In their rush to promote a variety of election reform measures, a bipartisan group of House lawmakers late last week introduced a bill designed to prevent push polls.
But before the bill can advance, it may require some finessing between lawmakers and pollsters regarding the severity of the restrictions on the controversial polls — and a debate over whether the bill even goes far enough to curb the negative information that push polls disseminate.
“The problem is, how do you define a push poll?” said Joel Benenson, a New York-based Democratic pollster. “I think it’s an area that should be strongly regulated, but how are you going to differentiate a [legitimate poll] from a push poll?”
The Push Poll Disclosure Act, introduced by Rep. Tom Petri (R-Wis.) last Thursday and now pending before the House Administration Committee, would require some pollsters in federal elections to disclose their identities to the survey respondents. Those conducting polls whose results are not being made public would be required to disclose the poll’s price tag and its sponsor to the Federal Election Commission.
The idea behind the bill is to make it easier for the FEC to police companies that are running push polls, which generally are designed to drive up a candidate’s negatives.
Reps.
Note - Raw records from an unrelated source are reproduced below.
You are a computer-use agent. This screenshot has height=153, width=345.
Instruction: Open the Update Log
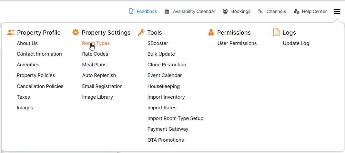[x=296, y=43]
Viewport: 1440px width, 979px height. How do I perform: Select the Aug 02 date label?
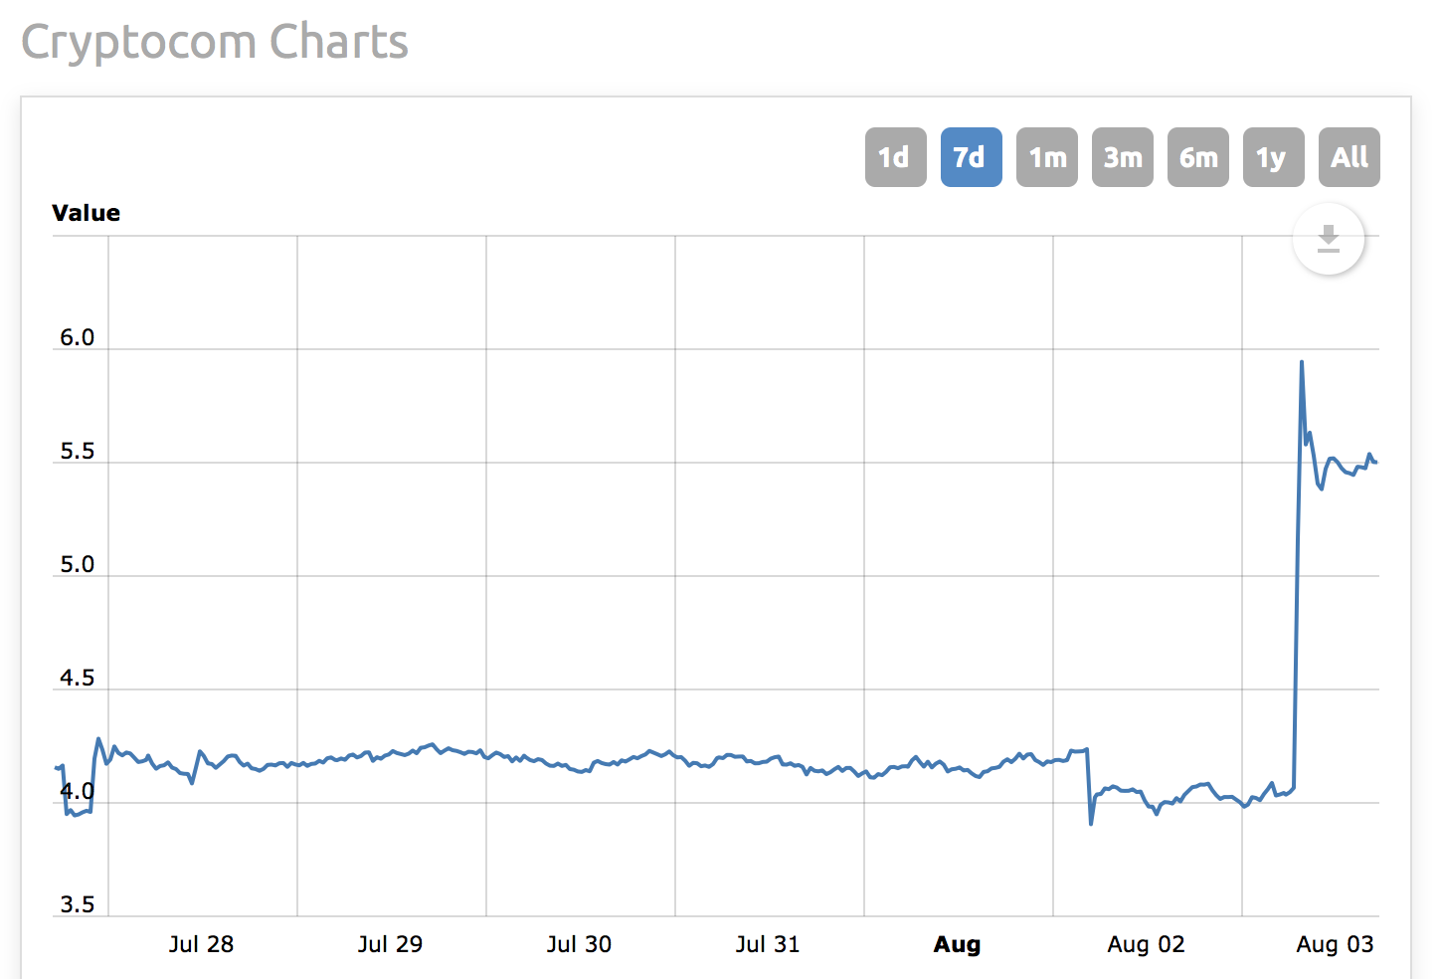click(1146, 944)
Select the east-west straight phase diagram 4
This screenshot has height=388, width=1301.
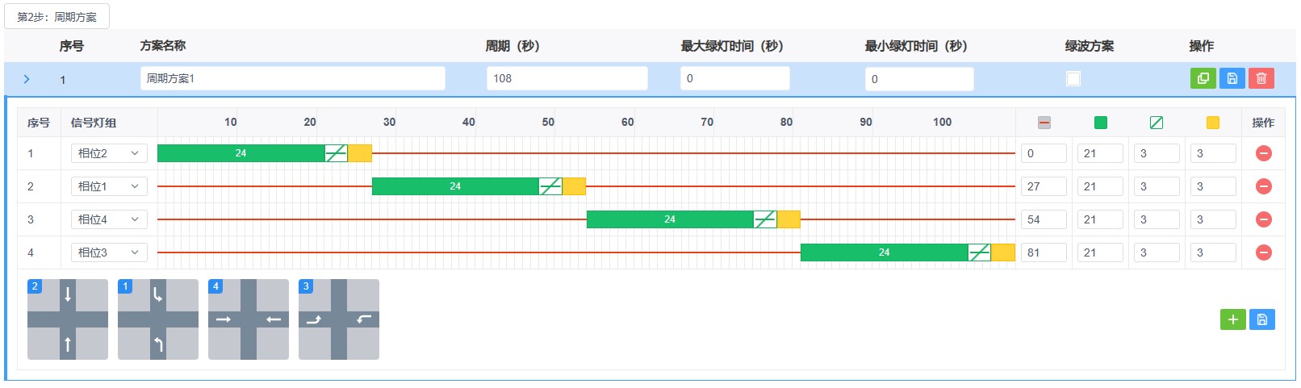[249, 319]
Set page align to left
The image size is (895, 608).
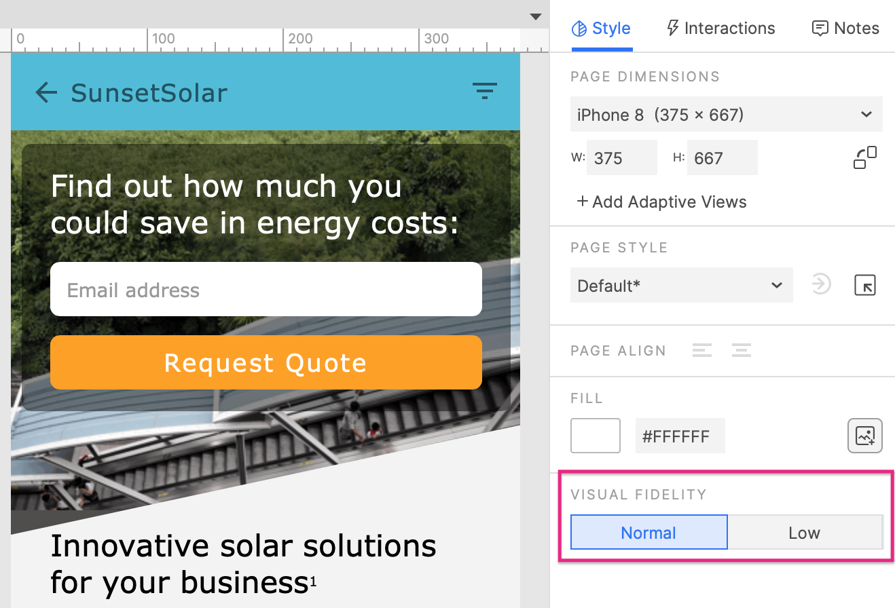[x=702, y=350]
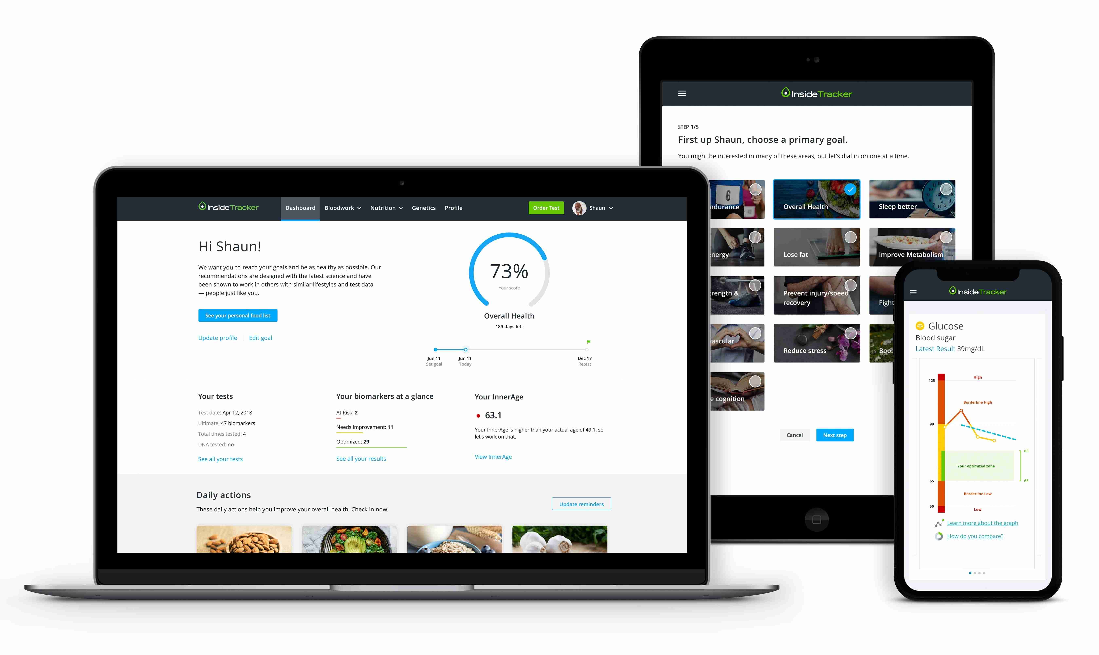Image resolution: width=1099 pixels, height=655 pixels.
Task: Expand the Bloodwork dropdown menu
Action: coord(341,207)
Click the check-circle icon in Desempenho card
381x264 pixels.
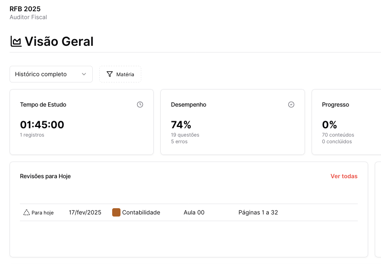291,105
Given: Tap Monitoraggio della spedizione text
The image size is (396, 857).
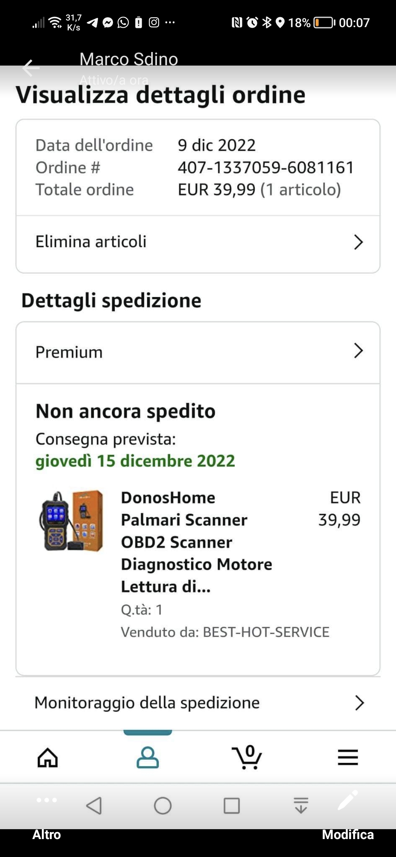Looking at the screenshot, I should click(147, 703).
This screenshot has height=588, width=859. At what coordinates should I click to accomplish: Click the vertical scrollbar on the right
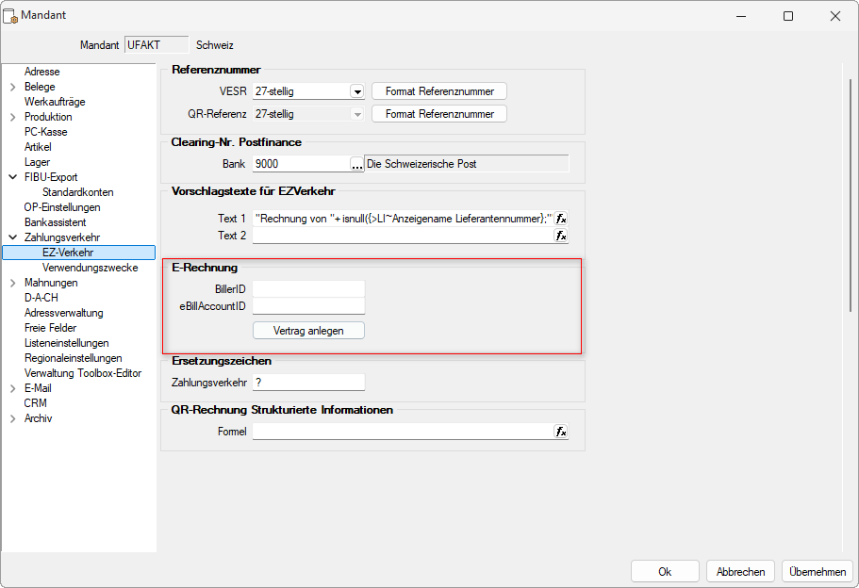pyautogui.click(x=850, y=188)
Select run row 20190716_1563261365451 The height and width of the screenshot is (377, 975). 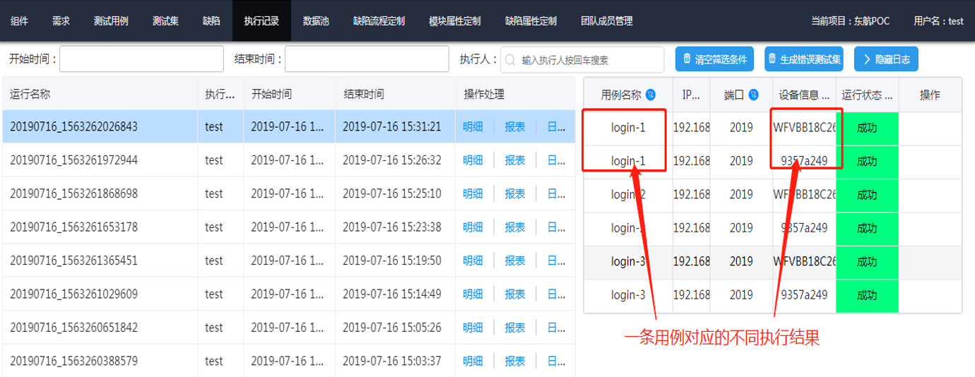[x=74, y=261]
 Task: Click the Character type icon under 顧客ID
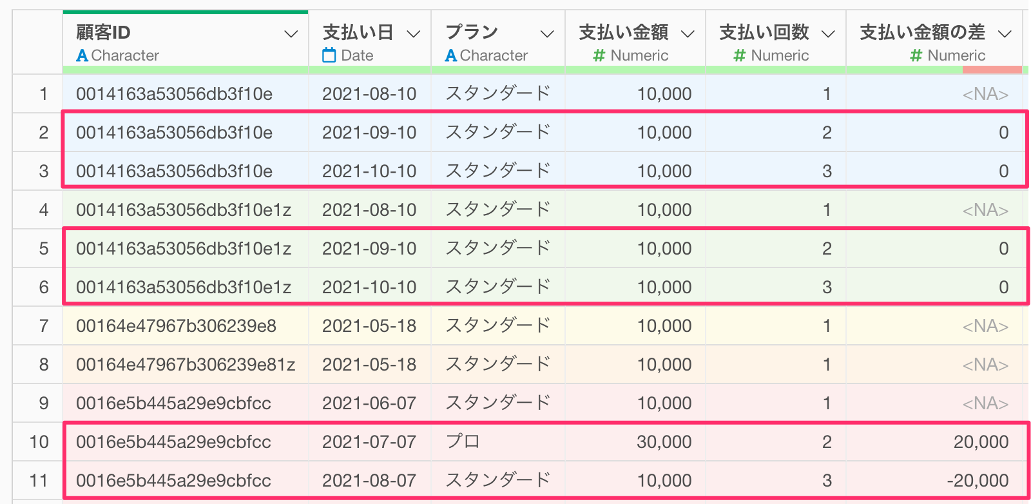click(82, 55)
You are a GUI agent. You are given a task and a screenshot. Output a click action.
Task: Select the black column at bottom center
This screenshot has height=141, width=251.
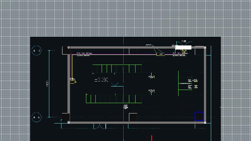point(133,117)
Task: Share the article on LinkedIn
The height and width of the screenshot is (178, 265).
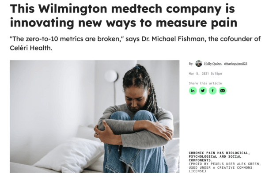Action: 193,91
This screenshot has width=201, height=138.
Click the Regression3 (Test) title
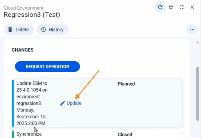(x=32, y=15)
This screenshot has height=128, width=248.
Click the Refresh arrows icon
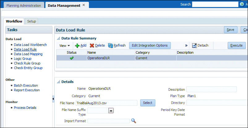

Jeff Fortenberry (R-Neb.), Tim Holden (D-Pa.), Ron Kind (D-Wis.), Carolyn Maloney (D-N.Y.), Christopher Shays (R-Conn.) and John Shimkus (R-Ill.) co-sponsored the bill.
For Fortenberry, recent outrage voiced by voters in his district and elsewhere who had received negative poll questions played a role in his decision to support the bill. Although the calls did not adversely affect his campaign, the experience left a sour taste in his mouth.
“This issue of push polling happens around the country,” Fortenberry said. “People are fed up with political chicanery.”
After the previous election, Fortenberry said he received several complaints from voters in his district who claimed they received anonymous phone calls that said “just awful things” about the two-term lawmaker.
“It didn’t affect us very much, but it was a factor,” Fortenberry said. “My motivation is about the larger issue.”
Although mainstream Republican and Democratic pollsters and lawmakers alike readily acknowledge something needs to be done to curb a practice one pollster called “insidious,” the bill’s author even concedes that the metrics involved are murky.
“There’s not a bright line in terms of the content and there probably isn’t with the numbers,” Petri said.
And the many shades of gray regarding what exactly defines a push poll is a primary concern of some pollsters. After all, one man’s legitimate telephone survey that asks tough questions about a candidate can be another’s push poll.
“I’ve done lots of [legitimate] polls where I’ve tested messages for and against my candidate, as well as for or against their opponent,” said one pollster who did not want to be named. “And I can’t tell the number of times a supporter has called the campaign and said ‘the other side is doing a push poll.’”
Another potential minefield in the debate over the bill likely will be the exact number of households a pollster may call while still remaining anonymous. While most agree 1,200 is sufficient, survey pools can run over. When they do, and polling firms are required to supply their names, their cover is blown — and so, too, may be the poll’s effectiveness.
“I’d want to be sure that [any final bill] would not clip legitimate survey research,” said Republican pollster Whit Ayers. “Once you disclose the sponsor of a legitimate survey, objectivity goes out the window.”
According to Ayers, certain polls may require samples of more than 1,200 households, such as state-specific surveys that, when combined, equal more than the restricted threshold.
“Most national polls do not have more than a 1,200 sample, but it’s entirely possible you could be doing 500 calls in each of five states,” Ayers said. “It’d be interesting to see if that would be one poll or five polls.”
Petri said he is interested in involving mainstream pollsters in the committee process to make sure restrictions do not cut into their firms’ bottom lines.
Still, he insisted that the idea of instituting criminal penalties for violators will not be up for debate.
“I’m not really interested in criminalizing the campaign process,” Petri said. “What I’m trying to do is have [firms] be responsible and accountable.”
But without the threat of being sent to federal prison, some pollsters say monetary fines by the FEC will become little more than the cost of doing business — a common criticism of the agency charged with policing and overseeing federal elections.
“I’m not sure if this bill is strict enough,” Benenson said. “It should be a felony if you misrepresent your entity as a polling firm and as conducting a survey, when in fact you’re conducting a push poll.”
He added: “Punish it strenuously, then people will think long and hard before they do it. There’s no legitimate pollster who would be afraid of any restriction as long as it protects legitimate polling.”